Greek Prime Minister Kostas Karamanlis signed an agreement with Moscow on Tuesday (29 April) to start construction on the South Stream pipeline, pouring cold water on the rival Nabucco project championed by the EU.
South Stream was launched in 2007 by Italy's Eni and Russia's Gazprom. It is designed to pump 30 billion cubic metres of Russian gas a year to Europe, under the Black Sea via Bulgaria, Greece, Serbia and Croatia to Italy. Under the plans, one of its branches will go through Hungary, which recently joined the project, and reach Austria.
Speaking to reporters after the signing ceremony in Moscow, Russian President Vladimir Putin derided EU efforts on Nabucco. "Please, if someone can find some other similar project under economically acceptable terms that can guarantee products of a sufficient volume for these gas systems, we will only be glad," Putin said according to the Associated Press.
"Realising the South Stream project doesn't mean that we are fighting some other alternative project," he added.
Nabucco in the doldrums
By contrast, Nabucco would bring gas from the Middle East and Asia to Europe via Turkey, Bulgaria, Romania, Hungary and Austria. The project is geopolitically significant because it will bypass Russia, but the project, scheduled to be completed by 2013, has encountered financing problems and a lack of political will from some member states.
Russia attaches importance to the South Stream project, estimated to cost some €10 billion, because it bypasses Ukraine and would probably make Nabucco redundant. Moscow is also trying to pre-empt any plans to bring gas to Europe from Central Asia, bypassing Russia. Gazprom CEO Alexei Miller famously mocked the ambitions of the EU project, saying "Nabucco is an opera, not a pipeline".
Recently, Russian Ambassador to the EU Vladimir Chizhov dismissed the potential of the Nabucco project, especially the plans to bring gas from Turkmenistan or Azerbaijan, labelling the resources of the two Central Asian countries insufficient. The only way to fill the Nabucco pipeline is with Iranian gas, he said.

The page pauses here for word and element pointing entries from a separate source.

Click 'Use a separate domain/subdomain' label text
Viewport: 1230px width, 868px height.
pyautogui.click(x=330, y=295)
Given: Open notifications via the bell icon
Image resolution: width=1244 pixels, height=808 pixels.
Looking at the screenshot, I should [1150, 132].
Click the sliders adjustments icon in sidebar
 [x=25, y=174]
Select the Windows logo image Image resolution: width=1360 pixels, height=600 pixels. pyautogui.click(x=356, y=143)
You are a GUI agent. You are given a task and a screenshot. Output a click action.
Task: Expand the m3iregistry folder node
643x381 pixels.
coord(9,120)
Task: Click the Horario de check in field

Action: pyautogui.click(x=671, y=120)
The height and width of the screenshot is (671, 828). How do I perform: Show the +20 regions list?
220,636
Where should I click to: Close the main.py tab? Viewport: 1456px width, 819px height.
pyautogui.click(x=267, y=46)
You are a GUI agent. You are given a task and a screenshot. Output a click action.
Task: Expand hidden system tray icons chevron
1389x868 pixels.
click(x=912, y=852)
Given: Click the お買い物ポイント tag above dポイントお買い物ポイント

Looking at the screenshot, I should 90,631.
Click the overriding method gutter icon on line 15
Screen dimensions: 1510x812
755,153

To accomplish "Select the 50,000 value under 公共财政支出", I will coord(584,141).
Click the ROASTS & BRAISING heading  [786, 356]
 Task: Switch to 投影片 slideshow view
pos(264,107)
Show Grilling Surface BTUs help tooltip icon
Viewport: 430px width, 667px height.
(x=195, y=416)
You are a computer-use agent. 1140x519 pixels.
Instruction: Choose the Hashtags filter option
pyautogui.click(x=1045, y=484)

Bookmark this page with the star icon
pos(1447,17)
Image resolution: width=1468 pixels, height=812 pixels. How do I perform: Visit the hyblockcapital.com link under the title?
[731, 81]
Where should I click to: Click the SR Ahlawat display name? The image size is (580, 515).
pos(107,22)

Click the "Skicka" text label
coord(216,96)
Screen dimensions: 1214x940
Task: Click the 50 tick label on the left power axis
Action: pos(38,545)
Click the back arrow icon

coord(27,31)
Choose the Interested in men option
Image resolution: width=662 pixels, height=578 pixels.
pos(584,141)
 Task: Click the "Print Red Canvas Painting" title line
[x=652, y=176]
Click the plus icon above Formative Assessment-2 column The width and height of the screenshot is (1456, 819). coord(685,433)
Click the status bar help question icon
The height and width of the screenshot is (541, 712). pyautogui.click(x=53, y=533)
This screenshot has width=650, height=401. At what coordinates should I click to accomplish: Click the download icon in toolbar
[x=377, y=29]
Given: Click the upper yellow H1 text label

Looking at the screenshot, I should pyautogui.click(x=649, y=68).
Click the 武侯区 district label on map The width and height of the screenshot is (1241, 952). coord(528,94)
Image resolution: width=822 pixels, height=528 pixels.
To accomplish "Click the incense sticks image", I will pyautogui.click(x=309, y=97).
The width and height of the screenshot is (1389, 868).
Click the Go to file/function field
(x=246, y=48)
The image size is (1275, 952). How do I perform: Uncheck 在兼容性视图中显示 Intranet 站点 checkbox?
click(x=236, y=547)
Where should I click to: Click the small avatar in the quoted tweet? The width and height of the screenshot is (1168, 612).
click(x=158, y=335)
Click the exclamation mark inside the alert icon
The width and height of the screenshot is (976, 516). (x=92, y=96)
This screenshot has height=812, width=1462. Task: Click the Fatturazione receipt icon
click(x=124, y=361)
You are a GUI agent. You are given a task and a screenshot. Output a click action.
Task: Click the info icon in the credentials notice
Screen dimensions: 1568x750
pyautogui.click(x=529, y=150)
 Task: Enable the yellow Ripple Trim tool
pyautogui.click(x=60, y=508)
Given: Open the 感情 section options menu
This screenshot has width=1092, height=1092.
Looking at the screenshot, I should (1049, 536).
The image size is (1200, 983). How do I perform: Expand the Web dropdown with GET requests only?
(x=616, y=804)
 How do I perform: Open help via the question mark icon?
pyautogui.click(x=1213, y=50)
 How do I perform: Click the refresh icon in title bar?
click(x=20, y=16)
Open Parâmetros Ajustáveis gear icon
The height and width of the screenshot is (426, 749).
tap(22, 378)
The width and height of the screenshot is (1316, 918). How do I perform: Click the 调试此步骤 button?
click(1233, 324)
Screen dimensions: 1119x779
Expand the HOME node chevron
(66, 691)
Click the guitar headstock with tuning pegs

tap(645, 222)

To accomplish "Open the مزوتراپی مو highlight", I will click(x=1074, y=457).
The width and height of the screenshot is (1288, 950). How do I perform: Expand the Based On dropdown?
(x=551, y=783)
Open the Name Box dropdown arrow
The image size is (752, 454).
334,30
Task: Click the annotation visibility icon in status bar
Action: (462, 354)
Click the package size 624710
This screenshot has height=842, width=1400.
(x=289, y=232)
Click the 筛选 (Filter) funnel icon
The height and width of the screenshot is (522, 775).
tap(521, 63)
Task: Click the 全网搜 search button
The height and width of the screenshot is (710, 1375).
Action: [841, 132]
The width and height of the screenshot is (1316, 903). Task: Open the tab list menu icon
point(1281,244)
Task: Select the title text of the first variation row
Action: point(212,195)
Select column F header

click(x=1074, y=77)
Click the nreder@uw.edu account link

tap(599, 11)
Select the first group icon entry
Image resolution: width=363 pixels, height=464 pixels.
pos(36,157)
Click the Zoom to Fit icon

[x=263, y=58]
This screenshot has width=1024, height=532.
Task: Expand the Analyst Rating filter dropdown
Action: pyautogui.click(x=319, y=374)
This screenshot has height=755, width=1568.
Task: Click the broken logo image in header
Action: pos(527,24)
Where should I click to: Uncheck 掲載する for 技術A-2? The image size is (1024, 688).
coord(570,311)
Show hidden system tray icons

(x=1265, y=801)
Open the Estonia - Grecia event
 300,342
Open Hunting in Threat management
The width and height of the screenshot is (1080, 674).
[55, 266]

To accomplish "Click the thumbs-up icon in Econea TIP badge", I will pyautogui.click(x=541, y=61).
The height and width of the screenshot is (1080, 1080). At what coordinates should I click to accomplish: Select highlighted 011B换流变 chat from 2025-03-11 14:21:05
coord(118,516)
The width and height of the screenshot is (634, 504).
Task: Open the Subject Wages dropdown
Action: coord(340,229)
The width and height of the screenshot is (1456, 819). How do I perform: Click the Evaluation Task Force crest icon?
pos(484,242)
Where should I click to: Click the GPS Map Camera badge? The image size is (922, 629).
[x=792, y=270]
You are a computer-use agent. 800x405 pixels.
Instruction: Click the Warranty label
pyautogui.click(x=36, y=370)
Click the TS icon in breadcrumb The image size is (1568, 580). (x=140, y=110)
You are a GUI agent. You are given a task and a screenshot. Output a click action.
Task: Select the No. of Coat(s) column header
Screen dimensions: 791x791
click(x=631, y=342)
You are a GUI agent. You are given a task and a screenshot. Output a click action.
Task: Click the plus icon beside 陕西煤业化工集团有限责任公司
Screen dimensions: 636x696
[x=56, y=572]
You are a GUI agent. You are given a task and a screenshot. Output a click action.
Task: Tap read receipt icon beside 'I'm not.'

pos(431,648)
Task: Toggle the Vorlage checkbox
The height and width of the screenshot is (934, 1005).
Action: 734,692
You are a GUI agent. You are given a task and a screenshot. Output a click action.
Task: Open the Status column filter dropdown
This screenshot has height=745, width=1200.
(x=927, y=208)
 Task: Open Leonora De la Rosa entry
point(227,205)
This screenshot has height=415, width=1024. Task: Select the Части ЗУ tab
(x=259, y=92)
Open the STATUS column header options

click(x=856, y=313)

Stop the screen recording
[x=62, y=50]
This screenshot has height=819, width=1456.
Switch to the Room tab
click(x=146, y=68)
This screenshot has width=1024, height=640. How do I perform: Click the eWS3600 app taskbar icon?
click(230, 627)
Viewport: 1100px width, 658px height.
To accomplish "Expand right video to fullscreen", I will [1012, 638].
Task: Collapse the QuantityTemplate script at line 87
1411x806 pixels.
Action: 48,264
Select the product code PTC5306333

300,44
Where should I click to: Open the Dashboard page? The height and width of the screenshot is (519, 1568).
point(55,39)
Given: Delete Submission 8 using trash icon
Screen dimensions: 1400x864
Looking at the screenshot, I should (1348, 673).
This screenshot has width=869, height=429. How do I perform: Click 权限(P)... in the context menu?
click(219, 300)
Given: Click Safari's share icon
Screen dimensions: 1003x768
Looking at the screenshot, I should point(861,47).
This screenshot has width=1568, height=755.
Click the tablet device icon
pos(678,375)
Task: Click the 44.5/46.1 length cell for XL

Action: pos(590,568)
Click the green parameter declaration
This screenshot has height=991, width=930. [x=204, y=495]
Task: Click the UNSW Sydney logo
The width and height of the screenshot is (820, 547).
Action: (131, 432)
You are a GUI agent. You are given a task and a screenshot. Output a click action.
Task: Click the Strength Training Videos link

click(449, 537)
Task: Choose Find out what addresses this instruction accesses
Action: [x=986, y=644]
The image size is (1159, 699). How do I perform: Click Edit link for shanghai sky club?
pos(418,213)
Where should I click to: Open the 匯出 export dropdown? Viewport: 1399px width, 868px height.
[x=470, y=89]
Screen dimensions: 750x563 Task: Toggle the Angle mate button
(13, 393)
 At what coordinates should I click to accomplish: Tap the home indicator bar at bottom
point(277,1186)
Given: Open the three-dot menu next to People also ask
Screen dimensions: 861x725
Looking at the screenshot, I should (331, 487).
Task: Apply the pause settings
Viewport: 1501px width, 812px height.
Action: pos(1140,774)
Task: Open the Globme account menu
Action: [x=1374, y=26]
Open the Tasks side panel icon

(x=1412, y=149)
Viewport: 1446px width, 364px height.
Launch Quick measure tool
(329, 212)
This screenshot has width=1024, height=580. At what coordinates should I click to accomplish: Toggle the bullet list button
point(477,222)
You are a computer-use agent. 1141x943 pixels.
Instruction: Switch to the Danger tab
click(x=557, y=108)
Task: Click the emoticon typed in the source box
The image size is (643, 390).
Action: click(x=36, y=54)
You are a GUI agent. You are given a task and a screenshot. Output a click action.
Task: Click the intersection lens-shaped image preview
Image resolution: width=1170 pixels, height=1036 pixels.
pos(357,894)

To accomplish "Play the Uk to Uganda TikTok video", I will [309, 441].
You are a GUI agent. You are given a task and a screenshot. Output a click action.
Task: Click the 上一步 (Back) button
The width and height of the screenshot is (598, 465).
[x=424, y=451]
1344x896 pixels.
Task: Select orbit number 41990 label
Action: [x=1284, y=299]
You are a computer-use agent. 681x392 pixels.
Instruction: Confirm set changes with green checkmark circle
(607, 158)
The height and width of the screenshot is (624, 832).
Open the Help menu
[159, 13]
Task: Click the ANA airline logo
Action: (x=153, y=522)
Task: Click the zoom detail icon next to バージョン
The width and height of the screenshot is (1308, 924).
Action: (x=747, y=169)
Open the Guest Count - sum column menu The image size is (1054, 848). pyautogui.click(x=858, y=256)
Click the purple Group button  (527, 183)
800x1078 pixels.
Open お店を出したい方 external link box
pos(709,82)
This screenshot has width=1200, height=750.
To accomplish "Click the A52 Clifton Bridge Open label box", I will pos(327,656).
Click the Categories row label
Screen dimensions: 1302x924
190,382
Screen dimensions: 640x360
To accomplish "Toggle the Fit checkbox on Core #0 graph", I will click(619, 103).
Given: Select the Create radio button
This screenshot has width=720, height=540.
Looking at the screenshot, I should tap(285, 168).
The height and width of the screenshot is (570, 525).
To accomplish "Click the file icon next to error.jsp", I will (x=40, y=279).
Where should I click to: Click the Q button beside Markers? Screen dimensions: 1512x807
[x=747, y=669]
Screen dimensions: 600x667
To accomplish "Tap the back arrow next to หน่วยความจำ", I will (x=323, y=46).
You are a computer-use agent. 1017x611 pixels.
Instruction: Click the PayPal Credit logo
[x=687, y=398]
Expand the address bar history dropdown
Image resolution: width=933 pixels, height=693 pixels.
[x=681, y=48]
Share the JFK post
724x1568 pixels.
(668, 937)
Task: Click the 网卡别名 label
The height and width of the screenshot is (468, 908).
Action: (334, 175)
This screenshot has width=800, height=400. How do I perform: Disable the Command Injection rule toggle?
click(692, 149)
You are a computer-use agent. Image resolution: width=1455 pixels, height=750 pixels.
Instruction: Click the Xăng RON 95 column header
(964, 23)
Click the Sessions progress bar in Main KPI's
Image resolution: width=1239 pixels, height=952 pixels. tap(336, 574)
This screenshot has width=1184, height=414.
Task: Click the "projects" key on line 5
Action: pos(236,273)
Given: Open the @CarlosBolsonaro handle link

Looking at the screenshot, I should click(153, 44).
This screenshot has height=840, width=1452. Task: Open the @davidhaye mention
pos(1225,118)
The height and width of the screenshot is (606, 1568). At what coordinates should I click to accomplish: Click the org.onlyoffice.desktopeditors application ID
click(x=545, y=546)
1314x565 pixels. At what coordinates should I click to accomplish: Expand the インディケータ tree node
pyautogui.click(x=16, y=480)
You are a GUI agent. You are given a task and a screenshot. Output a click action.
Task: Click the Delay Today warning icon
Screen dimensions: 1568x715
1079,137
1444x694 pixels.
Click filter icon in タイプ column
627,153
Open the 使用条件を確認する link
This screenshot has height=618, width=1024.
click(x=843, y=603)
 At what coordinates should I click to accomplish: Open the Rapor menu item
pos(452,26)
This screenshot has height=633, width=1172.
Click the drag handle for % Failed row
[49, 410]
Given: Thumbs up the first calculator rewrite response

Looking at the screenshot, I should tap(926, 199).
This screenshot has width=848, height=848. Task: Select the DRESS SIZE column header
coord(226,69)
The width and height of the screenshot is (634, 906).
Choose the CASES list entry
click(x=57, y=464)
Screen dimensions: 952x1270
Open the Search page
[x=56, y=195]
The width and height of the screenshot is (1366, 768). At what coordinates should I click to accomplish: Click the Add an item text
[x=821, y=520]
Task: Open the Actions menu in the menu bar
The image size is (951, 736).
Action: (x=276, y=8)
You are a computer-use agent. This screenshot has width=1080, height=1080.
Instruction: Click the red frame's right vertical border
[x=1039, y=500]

Russia reasserting ties with South Eastern Europe
Gazprom is also very close to finalising an energy agreement with Serbia, where a 400-kilometre section of the South Stream pipeline will be built. As part of the deal, Gazpromneft will acquire a 51% stake in Serbia's state-owned oil company, NIS, for €400 million.
This pipeline project and others seem to go hand in hand with Russia's ambition to reassert its ties with transit countries. Russian friendship with Greece and Serbia has historic roots. The relations with Belgrade developed greatly in opposition to the major Western players over Kosovo, and could blossom even further if a nationalist and anti-EU government takes over following the elections on 11 May. Russia's relations with EU members Hungary and Bulgaria have also perceptibly improved.
Senior EU statesman sought to head South Stream
Gazprom is also obviously looking for a senior EU statesman to head the South Stream project. Italy's outgoing prime minister, Romano Prodi, has declined Putin's offer, an Italian cabinet source recently disclosed. Such an appointment would mirror German Chancellor Gerhard Schroeder's appointment to Gazprom's Nord Stream pipeline. The position is obviously still open.